▸ Direction
Copy out the records below word for word, starting at the line with "961x317 pixels." and ending at the line with "will tap(964, 851).", with both of those lines included.

▸ Stored entries
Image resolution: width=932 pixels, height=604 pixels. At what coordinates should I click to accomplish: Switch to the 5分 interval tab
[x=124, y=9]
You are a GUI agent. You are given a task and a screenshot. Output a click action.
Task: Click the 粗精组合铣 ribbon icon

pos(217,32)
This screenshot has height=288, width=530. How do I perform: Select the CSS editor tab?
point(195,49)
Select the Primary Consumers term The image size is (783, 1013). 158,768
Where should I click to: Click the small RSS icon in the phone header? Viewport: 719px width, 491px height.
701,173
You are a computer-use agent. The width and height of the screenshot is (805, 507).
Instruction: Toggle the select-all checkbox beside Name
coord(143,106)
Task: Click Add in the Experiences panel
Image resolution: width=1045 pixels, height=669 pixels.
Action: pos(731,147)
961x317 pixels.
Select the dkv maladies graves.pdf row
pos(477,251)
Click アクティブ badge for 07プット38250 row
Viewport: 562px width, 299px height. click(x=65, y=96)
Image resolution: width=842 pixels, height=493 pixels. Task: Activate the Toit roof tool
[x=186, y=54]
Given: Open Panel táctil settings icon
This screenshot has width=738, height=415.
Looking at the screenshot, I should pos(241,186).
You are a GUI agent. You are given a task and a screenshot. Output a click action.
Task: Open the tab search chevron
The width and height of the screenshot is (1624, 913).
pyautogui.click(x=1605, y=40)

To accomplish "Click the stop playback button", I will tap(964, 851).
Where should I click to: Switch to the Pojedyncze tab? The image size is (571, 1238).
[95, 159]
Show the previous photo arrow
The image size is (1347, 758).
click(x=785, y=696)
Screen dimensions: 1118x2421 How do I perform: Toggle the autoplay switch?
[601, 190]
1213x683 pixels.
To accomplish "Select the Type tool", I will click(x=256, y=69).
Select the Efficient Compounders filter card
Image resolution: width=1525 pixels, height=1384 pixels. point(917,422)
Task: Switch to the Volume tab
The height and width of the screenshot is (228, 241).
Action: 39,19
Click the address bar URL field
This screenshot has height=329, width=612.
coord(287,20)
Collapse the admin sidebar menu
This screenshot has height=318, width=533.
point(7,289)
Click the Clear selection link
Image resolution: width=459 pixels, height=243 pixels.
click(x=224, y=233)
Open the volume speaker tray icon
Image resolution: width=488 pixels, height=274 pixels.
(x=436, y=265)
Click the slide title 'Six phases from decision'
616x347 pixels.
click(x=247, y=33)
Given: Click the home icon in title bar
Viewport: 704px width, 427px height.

▸ Answer to the problem
961x317 pixels.
Select the dkv maladies graves.pdf row
pos(477,251)
Click アクティブ badge for 07プット38250 row
Viewport: 562px width, 299px height. click(x=65, y=96)
Image resolution: width=842 pixels, height=493 pixels. Task: Activate the Toit roof tool
[x=186, y=54]
Given: Open Panel táctil settings icon
This screenshot has width=738, height=415.
Looking at the screenshot, I should pos(241,186).
You are a GUI agent. You are given a task and a screenshot. Output a click action.
Task: Open the tab search chevron
The width and height of the screenshot is (1624, 913).
pyautogui.click(x=1605, y=40)

To accomplish "Click the stop playback button", I will tap(964, 851).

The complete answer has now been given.